In Paris, Fraîcheur de Paris operates an urban cooling network that provides collective cooling for more than 800 buildings. The French example is just one among many here; it is useful for understanding the infrastructure rationale, but secondary in the context of a global issue.
These networks demonstrate that cooling can be planned, distributed and prioritised. It depends on water, subsoil, heat exchangers, networks, surface materials, shade, land uses and local governance.
Architecture does not disappear into the infrastructure. It connects with it.
Factors influencing thermal comfort in buildings
The thermal comfort of buildings depends on several complementary factors. No single solution can address the challenges of climate adaptation on its own. The most resilient buildings generally combine:
- passive cooling to limit heat gain;
- high-performance building envelopes and solar shading;
- humidity control to improve thermal comfort;
- energy-efficient cooling systems;
- thermal storage to shift cooling demand;
- smart control of equipment using data;
- district cooling infrastructure where the scale of the area permits.
The aim is no longer simply to produce cooling, but to maintain thermal comfort in the long term whilst reducing energy consumption and improving buildings’ climate adaptation.
The ‘useful cooling’ chain
The ‘useful cooling’ chain can be broken down into seven functions.
Firstly, measure the hours of overheating.
Then, reduce solar gain.
Delay heat build-up.
Manage humidity.
Generate cooling using less energy.
Store or shift demand.
Distribute cooling to priority uses.
This chain changes the trade-offs. Dynamic glazing, radiative paint, a thermal battery, AI-controlled systems or a cooling network should not be compared as competing solutions. They do not operate in the same way. Their value depends on their function, the climate in which they are used, how they are integrated and their ability to reduce critical hours.
It also avoids a common mistake: thinking solely in terms of average performance. The climate exposes buildings to specific periods. It is these periods that reveal the true robustness of a building’s design.
The key question then becomes: how many hours of comfort can a building provide when outdoor conditions become unfavourable, and what are the associated energy consumption, reliance on the grid, air quality and accessibility for occupants?
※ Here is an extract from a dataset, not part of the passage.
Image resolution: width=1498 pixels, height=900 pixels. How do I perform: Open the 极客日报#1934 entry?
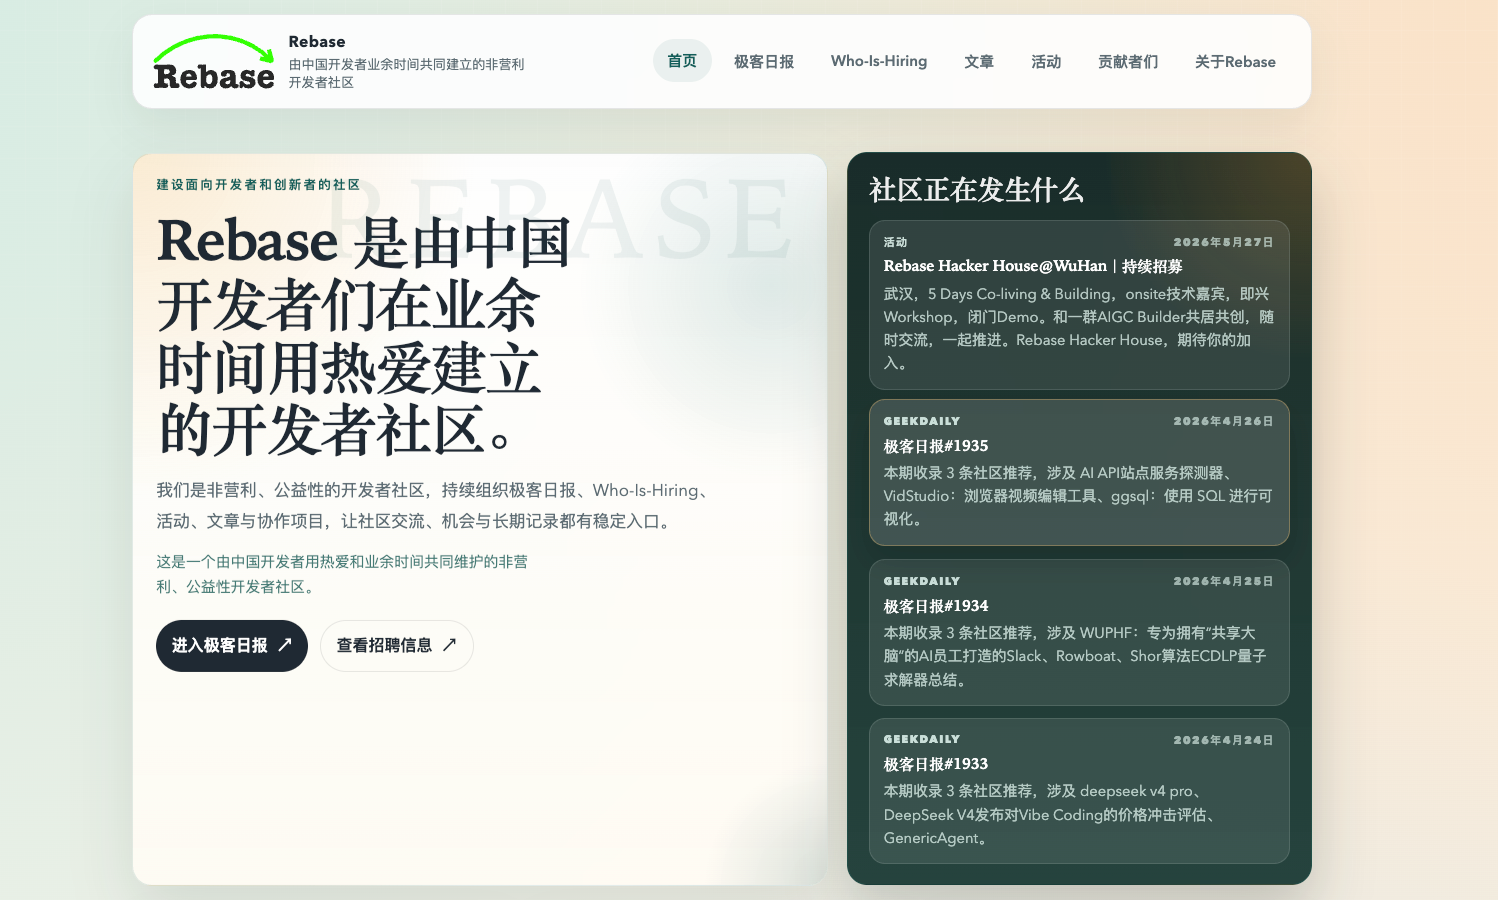coord(936,606)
This question alters the trade-offs faced by the client, the architect, the engineer, the operator, the insurer, the local authority and the end user.
Designing for habitable hours to enhance thermal comfort
Low-carbon construction remains essential. Climate adaptation now adds a further requirement: to sustainably maintain thermal comfort despite more frequent and intense heatwaves.
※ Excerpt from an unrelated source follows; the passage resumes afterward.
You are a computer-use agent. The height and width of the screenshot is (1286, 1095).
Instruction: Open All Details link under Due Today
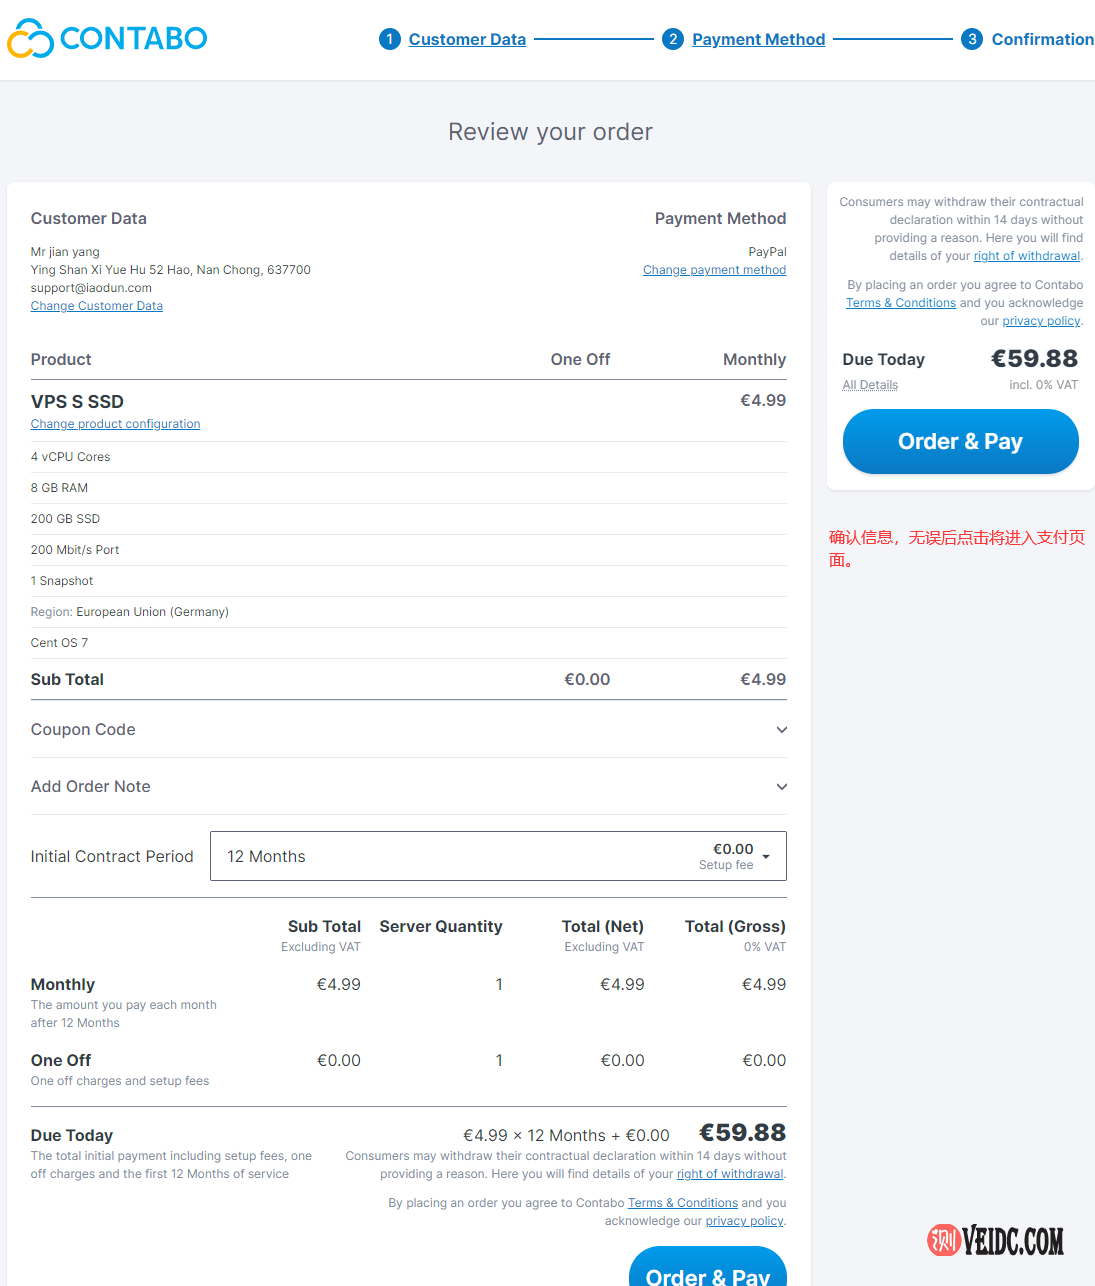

The most robust solutions do not promise unlimited coolness. They reduce the amount of heat that needs to be managed, produce cooling more efficiently, shift part of the demand, protect critical functions and connect the building to wider infrastructure where relevant.
This new architectural requirement lies in this capacity: to create habitable hours.
Hours for sleeping, learning, working, caring for others, waiting, welcoming people and producing. Hours that prevent every heatwave from turning into an energy crisis. Hours that give the building an active role in climate management.
Cooling is becoming a key design consideration.